In the case of the second experiment with GBM 39, tumor cells were modified prior to intracranial injection by transduction with luciferase-encoding lentivirus (20), to allow bioluminescence monitoring of tumor response to erlotinib both during and following completion of treatment. The results of this monitoring show decreasing tumor luminescence after 14 days of erlotinib therapy and increasing luminescence only after cessation of treatment (Fig. 4A and B ). The decrease of luminescence in mice with intracranial GBM 39 was consistent with significant cytoreduction resulting from sustained erlotinib administration. Because two of the nine GBM 39 treatment group mice became moribund while on therapy (see survival analysis; Fig. 4C), erlotinib treatment did not prevent all mice from succumbing to the effects of intracranial tumor burden. It is worth noting that the two mice that became moribund while on therapy had the highest pretreatment luminescence readings (data not shown), indicative of their having the most substantial tumor burden at initiation of therapy.
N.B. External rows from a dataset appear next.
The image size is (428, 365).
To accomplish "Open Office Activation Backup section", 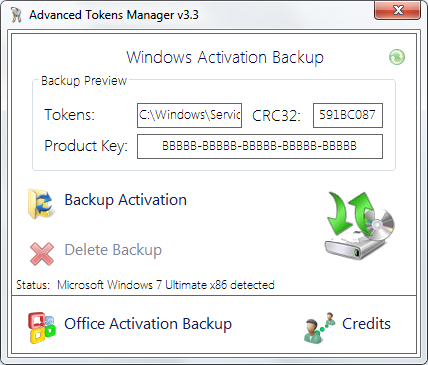I will point(148,324).
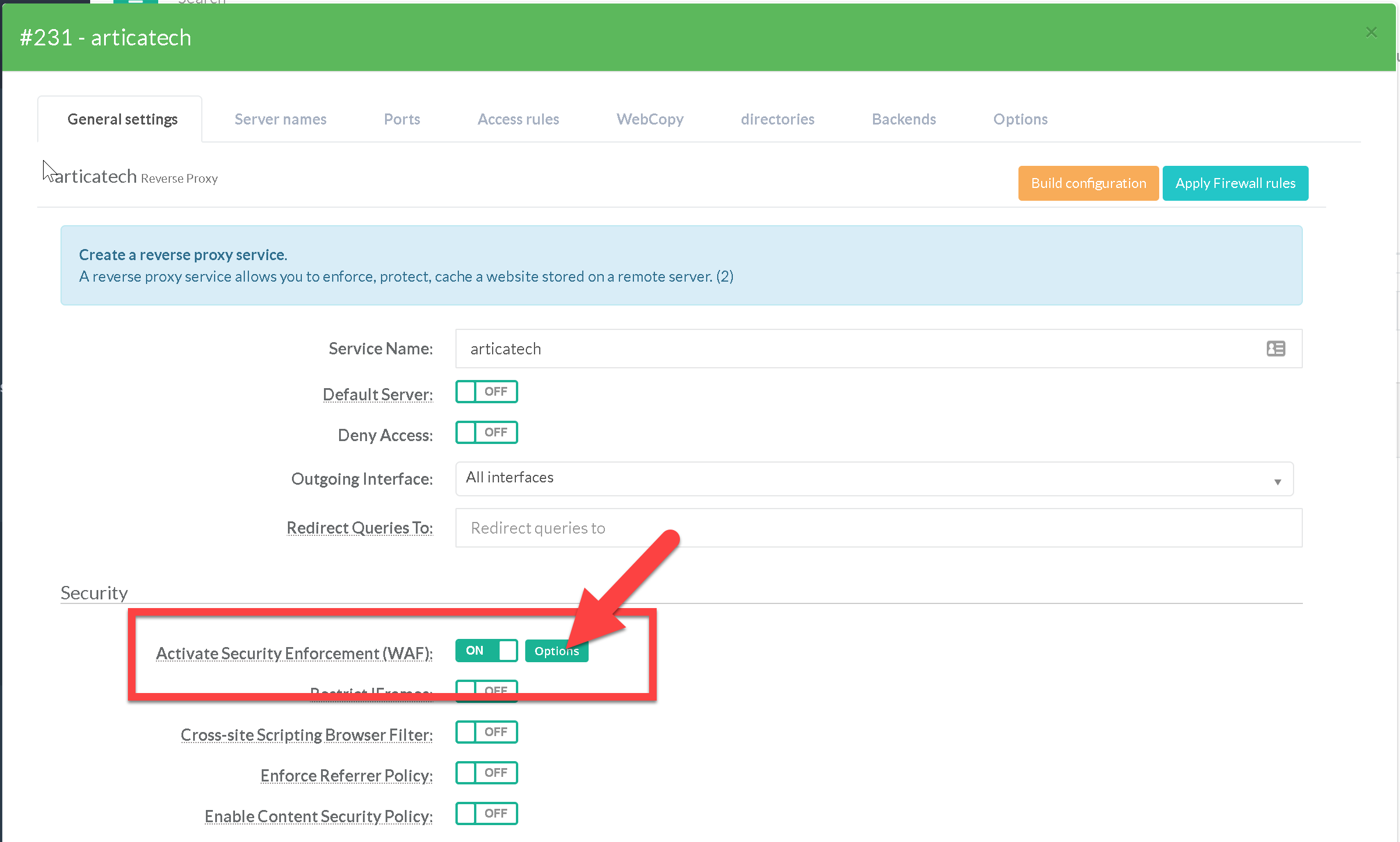Open the WebCopy tab
Viewport: 1400px width, 842px height.
click(x=650, y=119)
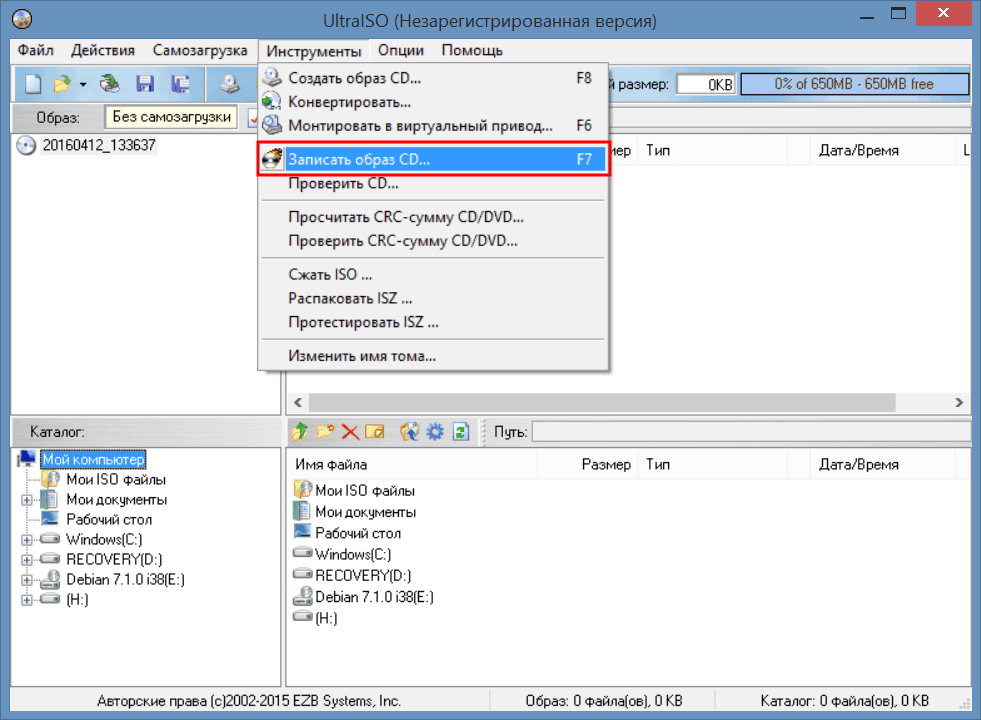The width and height of the screenshot is (981, 720).
Task: Click the new folder icon in catalog toolbar
Action: [x=324, y=432]

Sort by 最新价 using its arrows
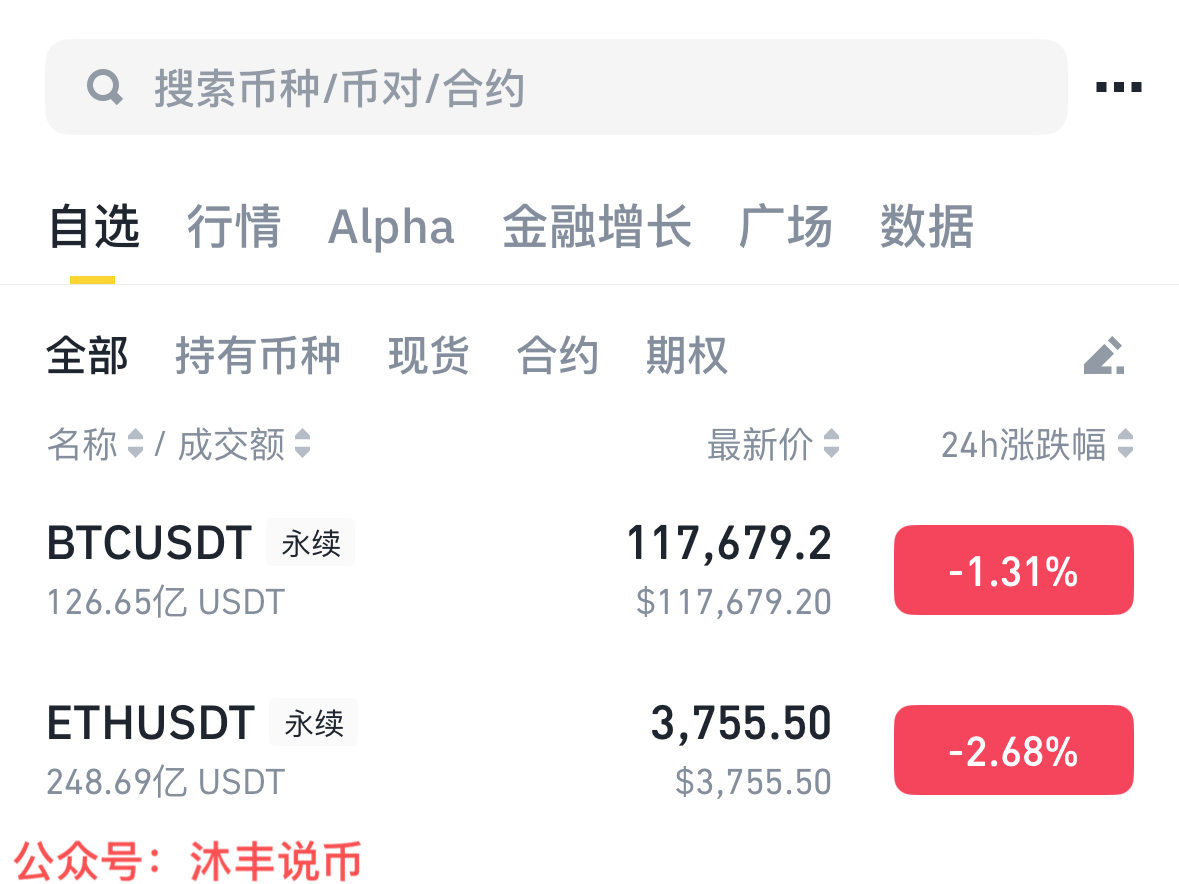(x=830, y=444)
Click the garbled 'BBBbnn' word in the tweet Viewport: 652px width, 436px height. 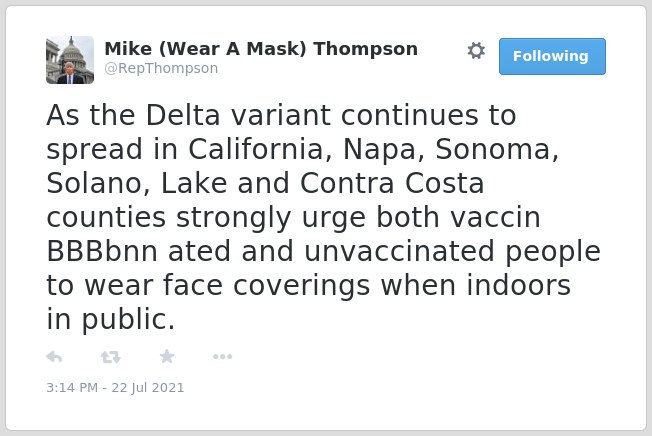102,251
View larger version (31K): [in this window] [in a new window]   Figure 4. Bioluminescence monitoring and survival analysis of erlotinib-responsive tumor GBM 39. A, luminescence readings were converted to normalized values by dividing each mouse's luminescence readings with its corresponding maximal pretreatment luminescence reading recorded at day 42. Mean normalized bioluminescence and corresponding SE for control and treatment groups have been plotted for each imaging session and show decreasing normalized values for treatment group mice starting at day 60, which was 2 wks into the erlotinib administration regimen (arrow, treatment period). Treatment group luminescence is seen to increase following completion of the erlotinib administration regimen at day 71. Note that the mean normalized luminescence values for erlotinib treatment group mice are based on averages of 10 mice through day 53 imaging, and are based on averages of 8 mice from day 60 onward due to the deaths of 2 erlotinib treatment mice while on therapy. B, luminescence intensity overlays showing results for a single control group mouse and a single erlotinib treatment group mouse, with images recorded at days 42, 53, and 60 d for each, and additionally at days 67, 74, and 81 for the treatment group mouse. C, control versus treatment group survival comparison for this same experiment, showing substantial survival benefit for the group treated with erlotinib.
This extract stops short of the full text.